- **EXERCISE 1**:
List the three things named in the Anna Neubauer interview as incorporated in the art that its speaker is passionate about.

After experiencing the narrow concepts of beauty in the fashion and advertising industry, I decided to use that power and focus on what I can do to contribute to a more open, diverse and inclusive society.

Anna Neubauer made a name for herself thanks to her natural and intimate portraiture that shines a light on the lack of inclusivity in the modern beauty and fashion media landscape.

Three individuals lying down amidst a sea of bright yellow chrysanthemums. The atmosphere is softly illuminated, casting a moody and intriguing vibe.

Can you tell us a little about your background? What was a defining moment of your career?

I was raised in a little village in Austria, surrounded by peaceful lakes and big mountains, and I was lucky to have such a safe place to grow up in. I loved spending time outside, observing the world around me. I’d sit for hours, watching the light change and the colours shift, and I especially loved the way the leaves on the trees danced in the wind. I’ve always been a dreamer, finding happiness in small moments others might miss. I’d watch the sunlight come through windows, making dust particles sparkle, or listen to rain on my window for hours. I think my love for the beauty of the world inspired my passion for art that incorporates sound, water, and light. However, unfortunately small towns often come with narrow-minded attitudes and to be honest, trying to be an artist wasn’t always easy. Sadly, I cared too much about what others thought and I often struggled with the fact that fine art photography wasn’t considered a profession. It wasn’t until I moved to London that I realised I might actually be able to turn my passion into a full-time career, and one of the most defining moments was when I was named Adobe Rising Star of Photography in 2021.

- **EXERCISE 2**:
Return the lines of the records, unchanged, from the line with "Expand the Support menu plus sign" up to and including the line with "Tap the odziezhurtownia.pl".

- **MATERIAL FOR THE TASK**:
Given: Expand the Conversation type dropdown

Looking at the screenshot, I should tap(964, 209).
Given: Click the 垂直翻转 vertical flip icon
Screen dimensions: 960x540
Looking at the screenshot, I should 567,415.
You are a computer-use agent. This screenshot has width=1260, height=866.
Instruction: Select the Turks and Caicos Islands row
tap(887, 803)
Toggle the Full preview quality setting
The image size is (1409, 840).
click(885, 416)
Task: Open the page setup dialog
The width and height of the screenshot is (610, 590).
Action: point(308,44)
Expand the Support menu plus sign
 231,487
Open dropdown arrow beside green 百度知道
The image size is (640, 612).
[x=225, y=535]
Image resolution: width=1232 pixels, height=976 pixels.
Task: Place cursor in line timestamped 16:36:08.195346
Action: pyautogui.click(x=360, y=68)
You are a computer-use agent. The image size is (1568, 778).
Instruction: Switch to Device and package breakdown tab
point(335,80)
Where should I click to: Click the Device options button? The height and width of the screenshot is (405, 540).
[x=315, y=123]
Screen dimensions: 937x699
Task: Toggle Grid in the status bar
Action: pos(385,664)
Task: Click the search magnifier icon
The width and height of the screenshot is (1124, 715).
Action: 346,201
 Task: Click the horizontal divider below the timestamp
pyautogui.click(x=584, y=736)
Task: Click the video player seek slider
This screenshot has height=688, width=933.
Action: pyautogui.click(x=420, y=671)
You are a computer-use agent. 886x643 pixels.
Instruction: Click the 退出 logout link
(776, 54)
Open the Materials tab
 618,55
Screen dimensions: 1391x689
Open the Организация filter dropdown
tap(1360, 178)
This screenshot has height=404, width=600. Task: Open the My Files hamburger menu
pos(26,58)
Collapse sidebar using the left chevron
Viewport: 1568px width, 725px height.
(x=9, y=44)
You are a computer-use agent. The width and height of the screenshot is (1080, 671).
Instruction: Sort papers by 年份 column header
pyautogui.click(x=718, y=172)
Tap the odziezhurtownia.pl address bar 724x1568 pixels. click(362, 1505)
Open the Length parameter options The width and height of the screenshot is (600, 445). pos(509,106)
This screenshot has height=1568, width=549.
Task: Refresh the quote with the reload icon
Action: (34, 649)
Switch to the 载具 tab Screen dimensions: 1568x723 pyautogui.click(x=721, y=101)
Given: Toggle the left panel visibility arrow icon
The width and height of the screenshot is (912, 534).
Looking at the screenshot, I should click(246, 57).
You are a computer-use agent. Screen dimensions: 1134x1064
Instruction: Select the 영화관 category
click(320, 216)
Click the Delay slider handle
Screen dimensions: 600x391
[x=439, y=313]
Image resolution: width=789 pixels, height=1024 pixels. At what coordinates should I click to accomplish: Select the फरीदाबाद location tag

- **FULL RESPONSE 1**:
- sound
- water
- light

- **FULL RESPONSE 2**:
Expand the Support menu plus sign
 231,487
Open dropdown arrow beside green 百度知道
The image size is (640, 612).
[x=225, y=535]
Image resolution: width=1232 pixels, height=976 pixels.
Task: Place cursor in line timestamped 16:36:08.195346
Action: pyautogui.click(x=360, y=68)
You are a computer-use agent. The image size is (1568, 778).
Instruction: Switch to Device and package breakdown tab
point(335,80)
Where should I click to: Click the Device options button? The height and width of the screenshot is (405, 540).
[x=315, y=123]
Screen dimensions: 937x699
Task: Toggle Grid in the status bar
Action: pos(385,664)
Task: Click the search magnifier icon
The width and height of the screenshot is (1124, 715).
Action: 346,201
 Task: Click the horizontal divider below the timestamp
pyautogui.click(x=584, y=736)
Task: Click the video player seek slider
This screenshot has height=688, width=933.
Action: pyautogui.click(x=420, y=671)
You are a computer-use agent. 886x643 pixels.
Instruction: Click the 退出 logout link
(776, 54)
Open the Materials tab
 618,55
Screen dimensions: 1391x689
Open the Организация filter dropdown
tap(1360, 178)
This screenshot has height=404, width=600. Task: Open the My Files hamburger menu
pos(26,58)
Collapse sidebar using the left chevron
Viewport: 1568px width, 725px height.
(x=9, y=44)
You are a computer-use agent. The width and height of the screenshot is (1080, 671).
Instruction: Sort papers by 年份 column header
pyautogui.click(x=718, y=172)
Tap the odziezhurtownia.pl address bar 724x1568 pixels. click(362, 1505)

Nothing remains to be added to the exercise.